Logan Riggs comments on Really Strong Features Found in Residual Stream

Logan Riggs 9 Jul 2023 11:46 UTC
LW: 5 AF: 1
0
AF
Setup:
Model: Pythia-70m (actually named 160M!)
Transformer lens: “blocks.2.hook_resid_post” (so layer 2)
Data: Neel Nanda’s Pile-10k (slice of pile, restricted to have only 25 tokens, same as last post)
Dictionary_feature sizes: 4x residual stream ie 2k (though I have 1x, 2x, 4x, & 8x, which learned progressively more features according to the MCS metric)
Uniform Examples: separate feature activations into bins & sample from each bin (eg one from [0,1], another from [1,2])

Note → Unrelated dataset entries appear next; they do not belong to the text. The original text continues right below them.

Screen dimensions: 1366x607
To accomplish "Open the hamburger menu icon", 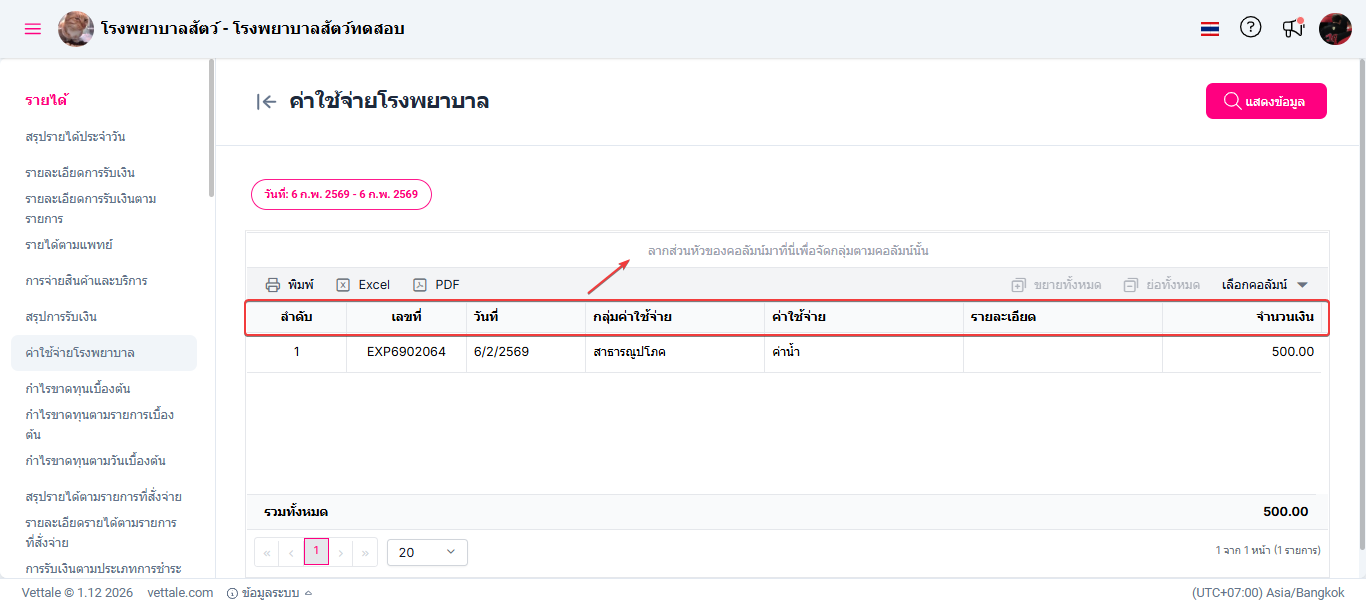I will click(x=33, y=29).
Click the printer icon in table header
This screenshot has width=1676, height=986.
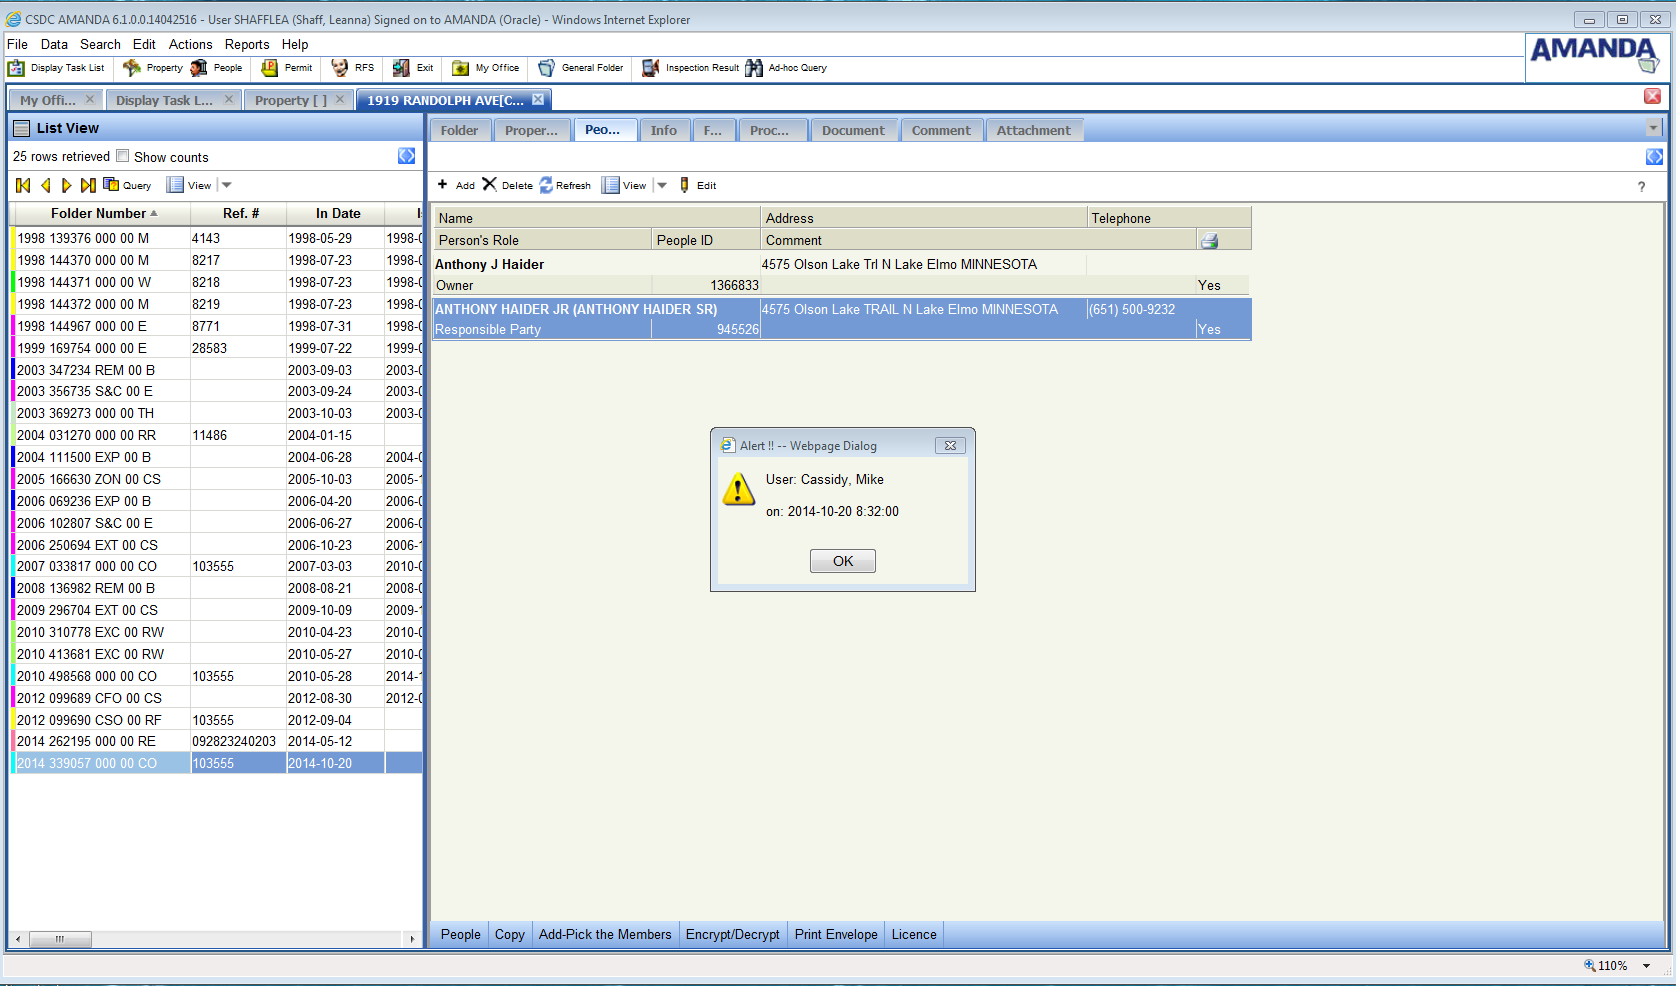[1209, 241]
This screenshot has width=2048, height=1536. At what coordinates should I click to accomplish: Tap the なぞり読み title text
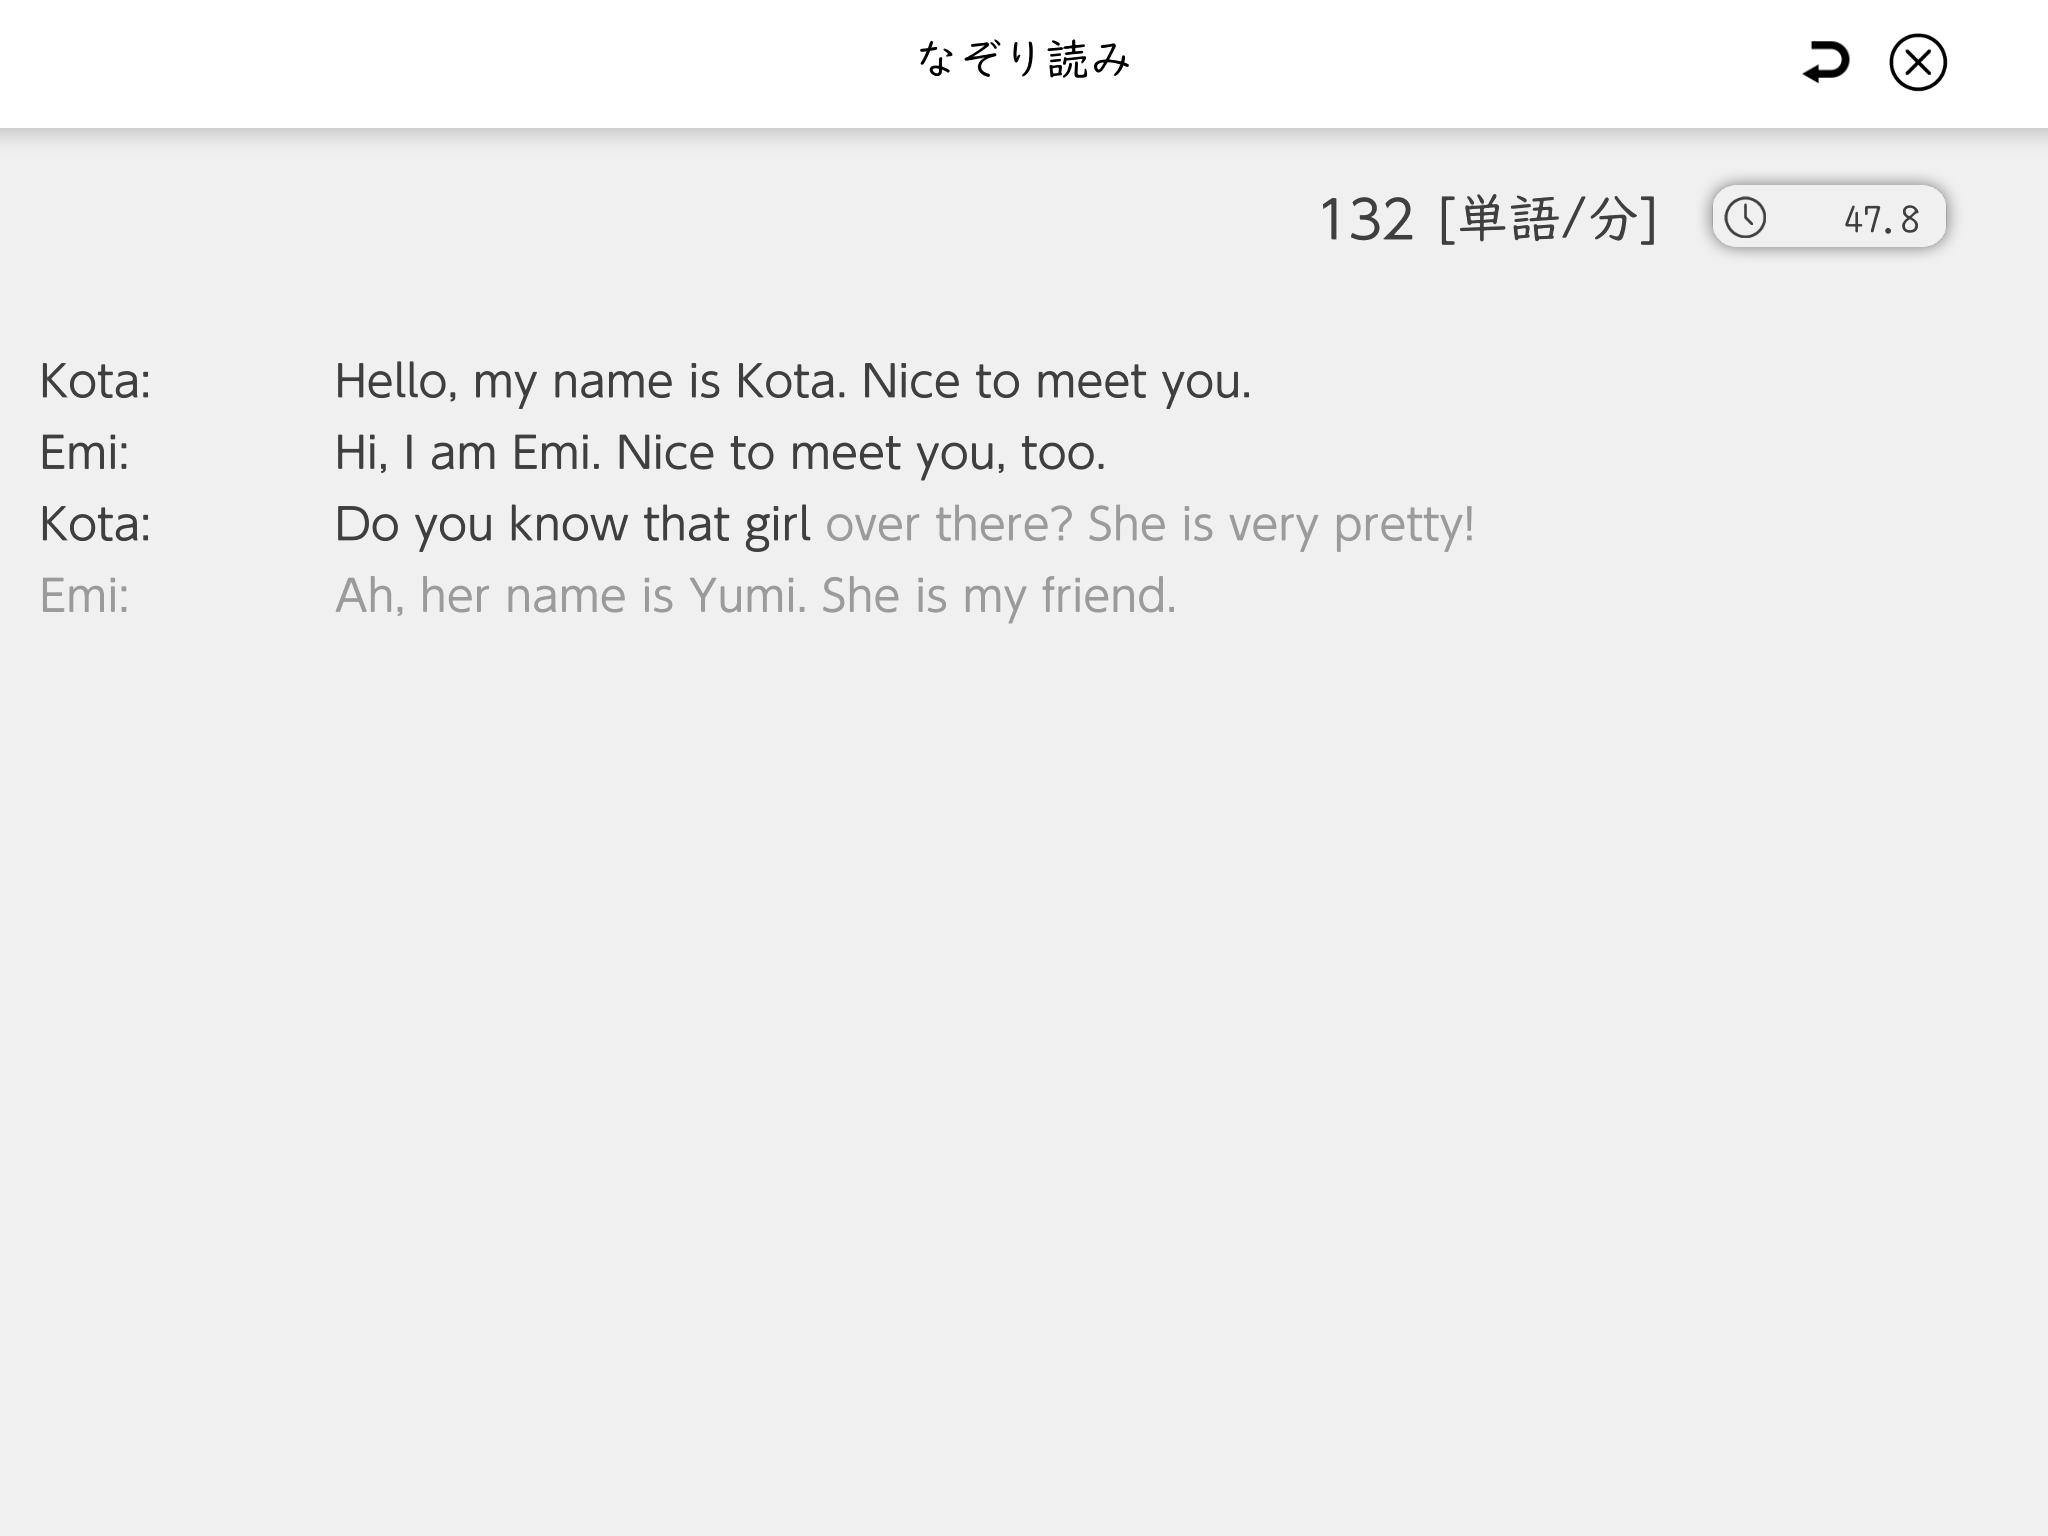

Logit Lens: The decoder here had 2k feature directions. Each direction is size d_model, so you can directly unembed the feature direction (e.g. the German Feature) you’re looking at. Additionally I subtract out several high norm tokens from the unembed, which may be an artifact of the pythia tokenizer never using those tokens (thanks Wes for mentioning this!)
Ablated Text: Say the default feature (or neuron in your words) activation of Token_pos 10 is 5, so you can remove all tokens from 0 to 10 one at a time and see the effect on the feature activation. I select the token pos by finding the max feature activating position or the uniform one described above. This at least shows some attention head dependencies, but not more complicated ones like (A or B… C) where removing A or B doesn’t effect C, but removing both would.
[Note: in the examples, I switch between showing the full text for context & showing the partial text that ends on the uniformly-selected token]